* [Selected passage]
Background and Aims
Floral secretions are common in Bulbophyllum Thouars, and the labella of a number of Asian species are said to produce secretions rich in lipids that act as food rewards for insect pollinators. Although some of these reports are based on simple histochemical tests, a much greater number are anecdotal and, hitherto, neither the ultrastructure of the labellum nor the secretory process has been investigated in detail. Furthermore, sophisticated histochemical approaches have generally not been applied. Here, both the labellar structure and the secretory process are investigated for four species of Asian Bulbophyllum sect. Racemosae Benth. & Hook. f., namely Bulbophyllum careyanum (Hook.) Spreng., B. morphologorum Kraenzl., B. orientale Seidenf. and B. wangkaense Seidenf., and compared with those of unequivocal lipid-secreting orchids.
Labellar, secretory tissue was investigated using light microscopy, scanning electron microscopy, transmission electron microscopy and histochemistry.

* [Task]
Reproduce the entire passage on labellar secretion in Bulbophyllum word for word.

* [Data to examine]
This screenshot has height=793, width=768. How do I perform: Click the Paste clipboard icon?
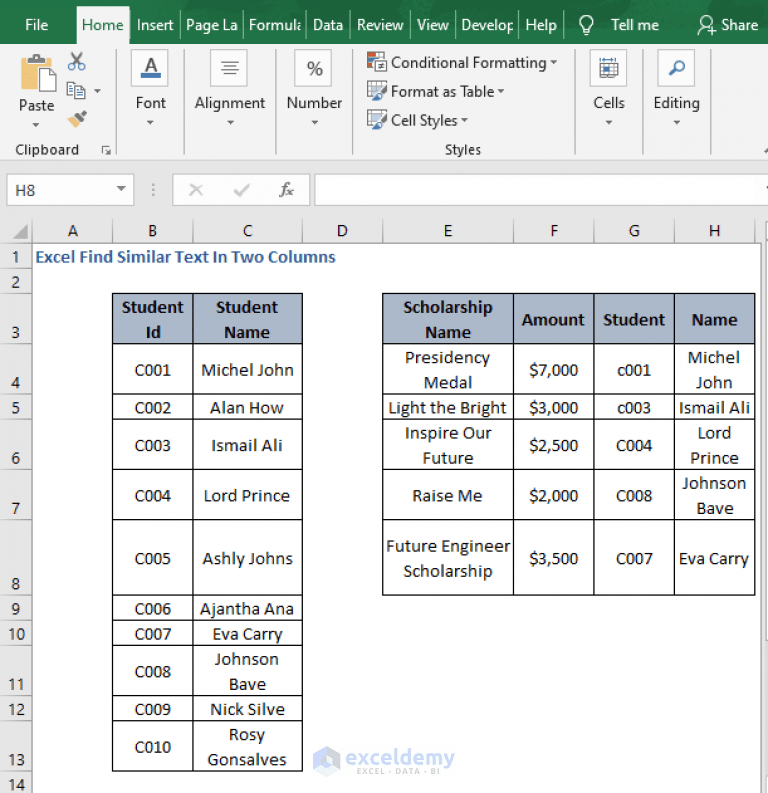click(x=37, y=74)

---

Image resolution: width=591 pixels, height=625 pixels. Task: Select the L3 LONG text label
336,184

---

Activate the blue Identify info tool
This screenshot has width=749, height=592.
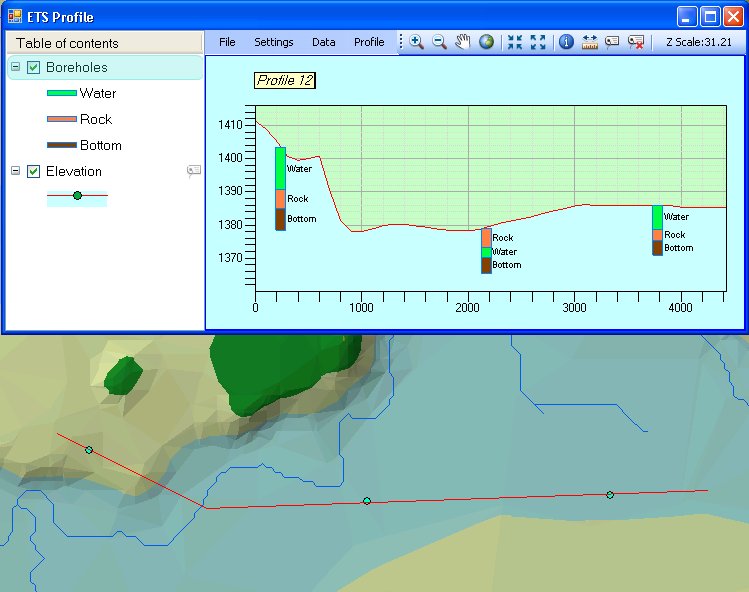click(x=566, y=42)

* [Solution]
Background and Aims
Floral secretions are common in Bulbophyllum Thouars, and the labella of a number of Asian species are said to produce secretions rich in lipids that act as food rewards for insect pollinators. Although some of these reports are based on simple histochemical tests, a much greater number are anecdotal and, hitherto, neither the ultrastructure of the labellum nor the secretory process has been investigated in detail. Furthermore, sophisticated histochemical approaches have generally not been applied. Here, both the labellar structure and the secretory process are investigated for four species of Asian Bulbophyllum sect. Racemosae Benth. & Hook. f., namely Bulbophyllum careyanum (Hook.) Spreng., B. morphologorum Kraenzl., B. orientale Seidenf. and B. wangkaense Seidenf., and compared with those of unequivocal lipid-secreting orchids.
Labellar, secretory tissue was investigated using light microscopy, scanning electron microscopy, transmission electron microscopy and histochemistry.